Thursday 2 December 2010

Envy, greed, and murder.

We sat in the Netanya sunshine sipping coffee and watching the world go by.

Ilan, Rami, and me.

Ilan is a successful lawyer in town, son of a wealthy Moroccan merchant who fled his country with his wife out of fear for their safety. They found sanctuary in a flapping tent in a barren field, provided by the Jewish Agency, in a nameless part of a yet to be named small town later to be called Netanya. They had come because this place had been promised as the national home of the Jews.

Rami was born and raised in Marseille, before making his Aliyah to Israel. He is the son of immigrants who fled Algiers due to the anti-Semitic riots that left many dead and his family dispossessed in southern France.

I had come from Manchester, England, the country of my birth, that I still look back on with fondness and sadness.

Put three Jews together and you have a parliament. Sit them together at a coffee shop and they easily solve the world’s problems or discuss them in serious detail each from their personal persective.. No small talk takes place in these gatherings. Deep issues of state take centre stage.

I don’t recall how but the conversation turned to a heated debate on Jews and Arabs.

“We know what they are like, you don’t. We lived among them. It’s always envy, greed, and murder with them. “

“That’s racist talk”.

“And they always do it out of religion”.

“When the mob came to kill us in Fez it was ‘Allah Akbah!’ I am sure that these were the last words those poor souls heard on the planes on 9/11.”

“When those Arabs killed the Jews in Hebron they were ordered to do it in the name of Allah by the Grand Mufti in Jerusalem’.

They always turn their murder and theft into a religious command”.

“They always cover their crimes by telling themselves it’s a Mitzvah. They always justify their theft by saying it’s a blessing to God.”

“What do you think the Ground Zero mosque is all about? It’s a way of saying thanks to Allah for their victory over the Americans”.
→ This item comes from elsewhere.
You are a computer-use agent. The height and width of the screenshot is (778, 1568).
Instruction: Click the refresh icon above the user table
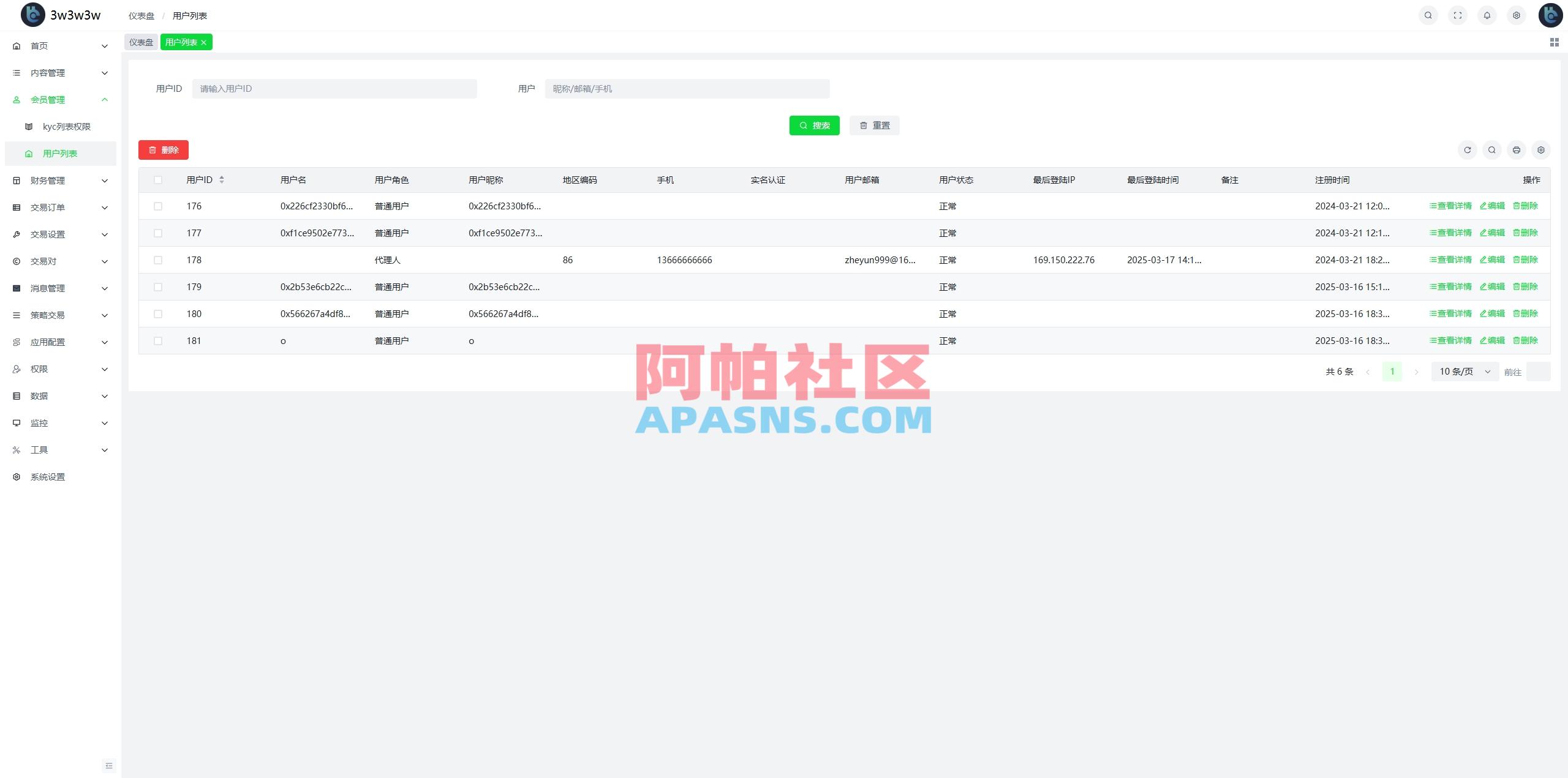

“You have to understand the Arab mind. You have to have lived among them and experience what they do to you, what drives them, to really know what they are all about. It’s envy, greed, and murder, ordained by God”.
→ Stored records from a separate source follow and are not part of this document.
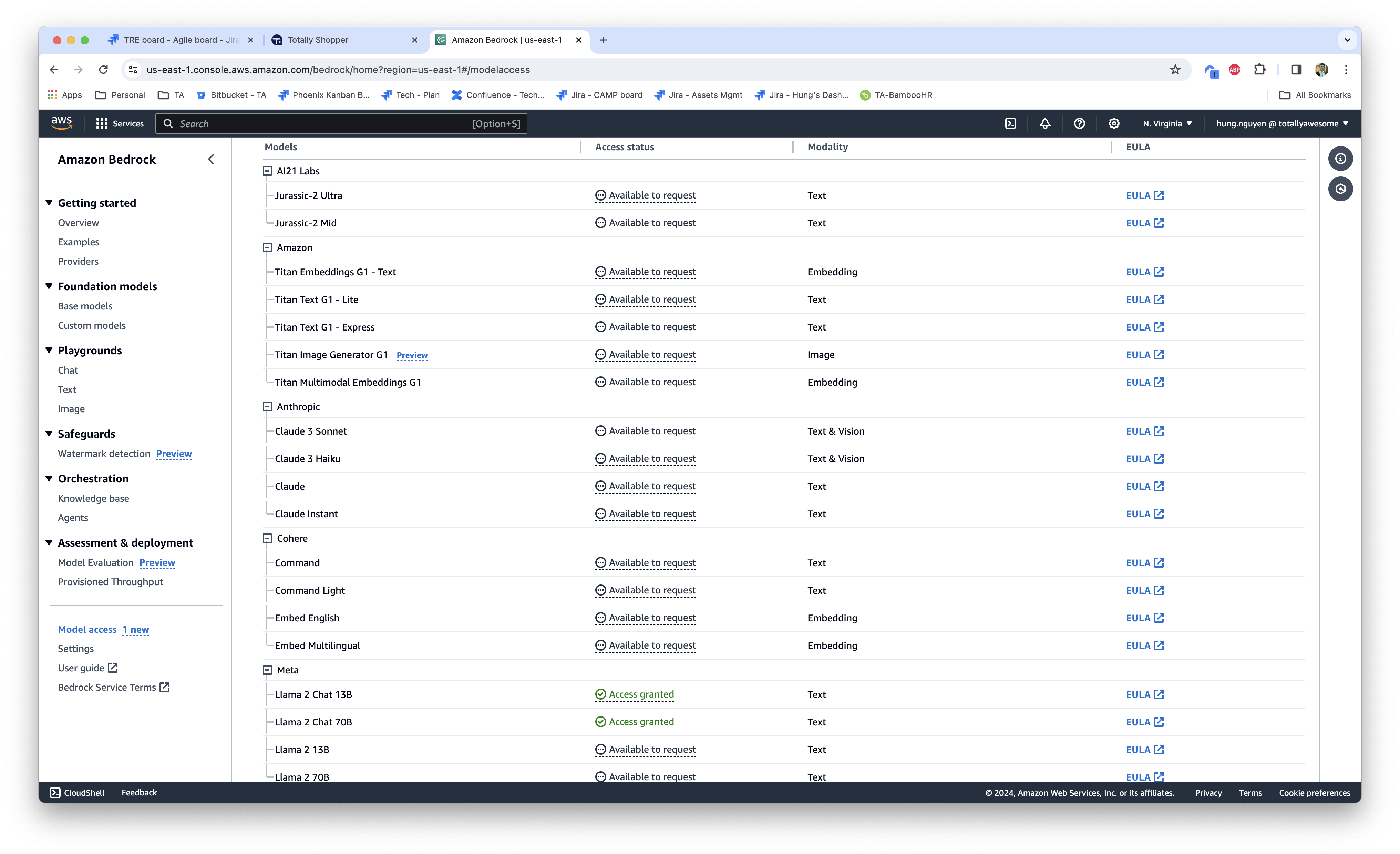Open the N. Virginia region dropdown
This screenshot has width=1400, height=854.
(1167, 123)
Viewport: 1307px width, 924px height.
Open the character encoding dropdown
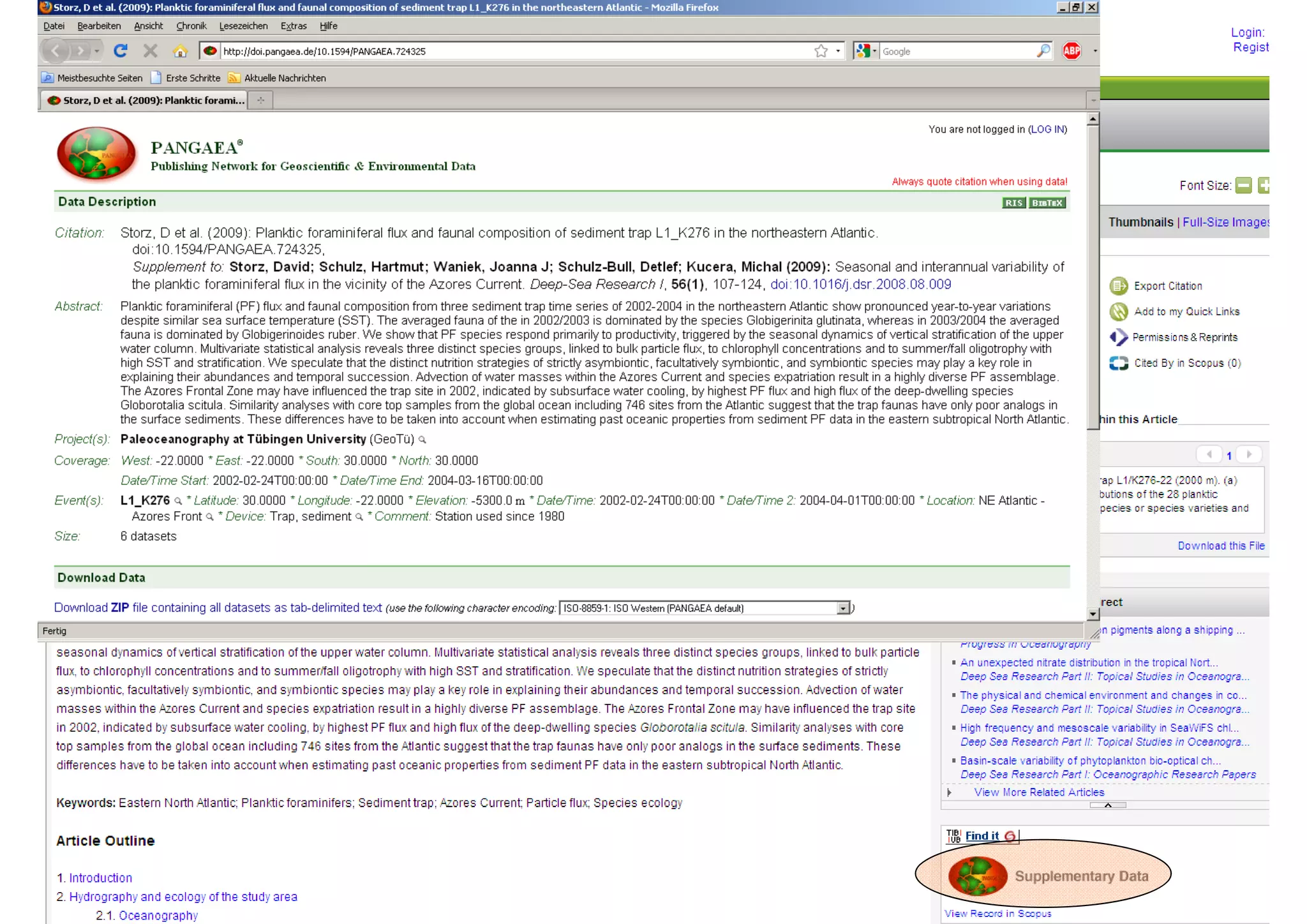click(843, 608)
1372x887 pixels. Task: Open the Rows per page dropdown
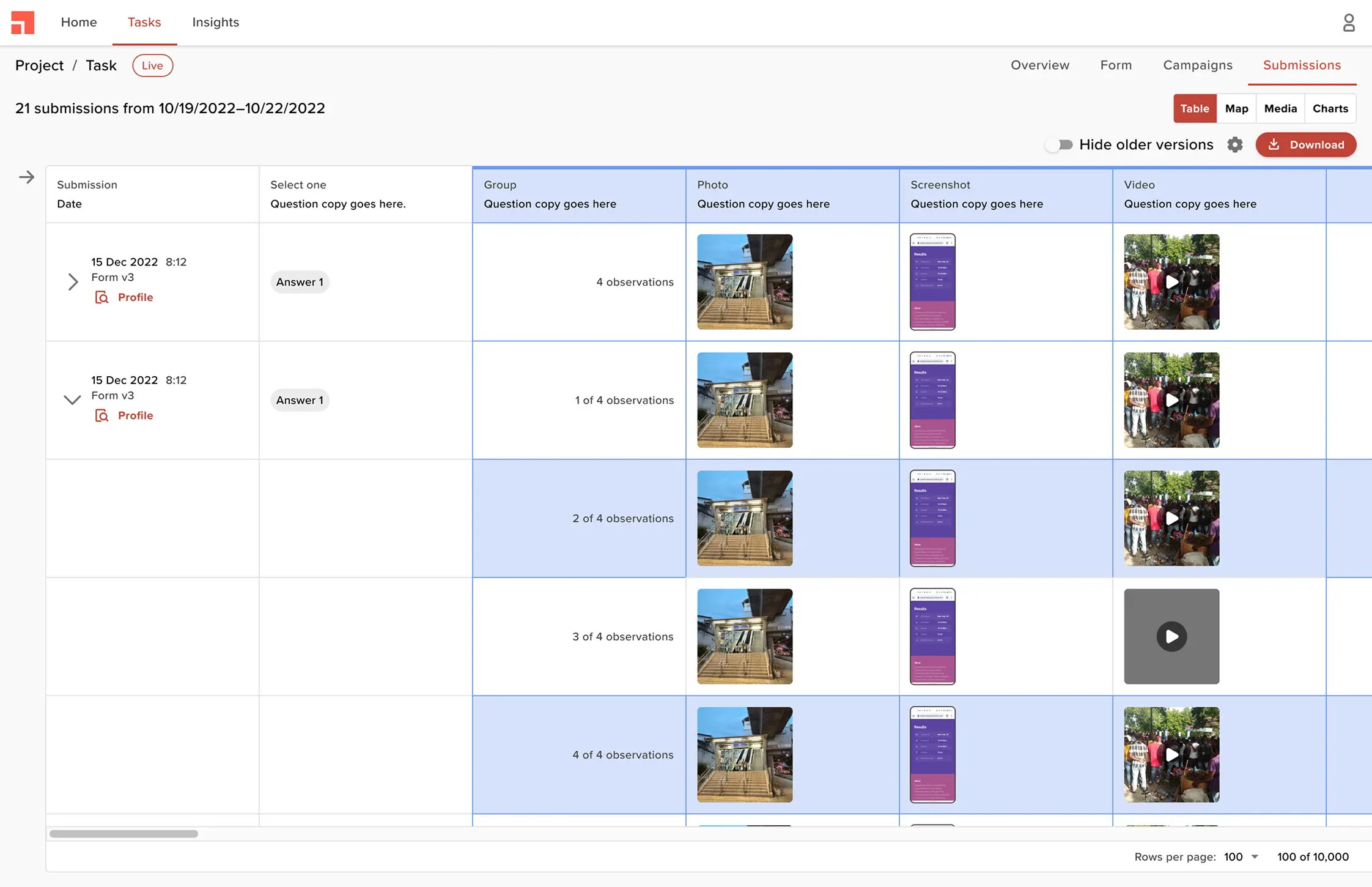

“What do you think is happening here? We built up this land when there was nothing here. Nothing. They came to find work. We gave them work. They saw what wonders we were achieving here. And they wanted it for themselves. It’s always been that way with them. It doesn’t belong to them but they want to take it from us, even if they have to kill us to do it”.

“Look what happened in Europe”, said Rami. “Look at France. You think that when the Muslims were given refuge in France they expressed their gratitude? Ever heard of gratitude or praise from any of them, anywhere in Europe? Do you think that France will be more liberal, more tolerant, when they take control of the country? Will they make it a more advanced country? What will be their contribution? Shariah law, that’s all!”

“What about things here? When they steal the land from us will they make it any different from the twenty other Arab countries? No! They’ll probably start squabbling and killing each other. Look at what is going on where ever you look. Muslims are killing each other right across the Muslim world in Asia and in Africa. Why should it be any different here?”

“My parents ran away from them in Algiers. They chased me to France and are making life uncomfortable there. I left them there and came to Israel. Even here they continue to torment us”

“What will be the end with them?” It was more a sigh of resignation than a question.

“I don’t know how it ends”, said Rami, “but it always begins with envy, greed, and murder”.

I sipped my coffee in silence. I had no answer to give them. Living under attack results, in any society, in the hardening of attitudes. How can I give answers to people who have generations of suffering in different countries from which they develop an instinct of what is approaching?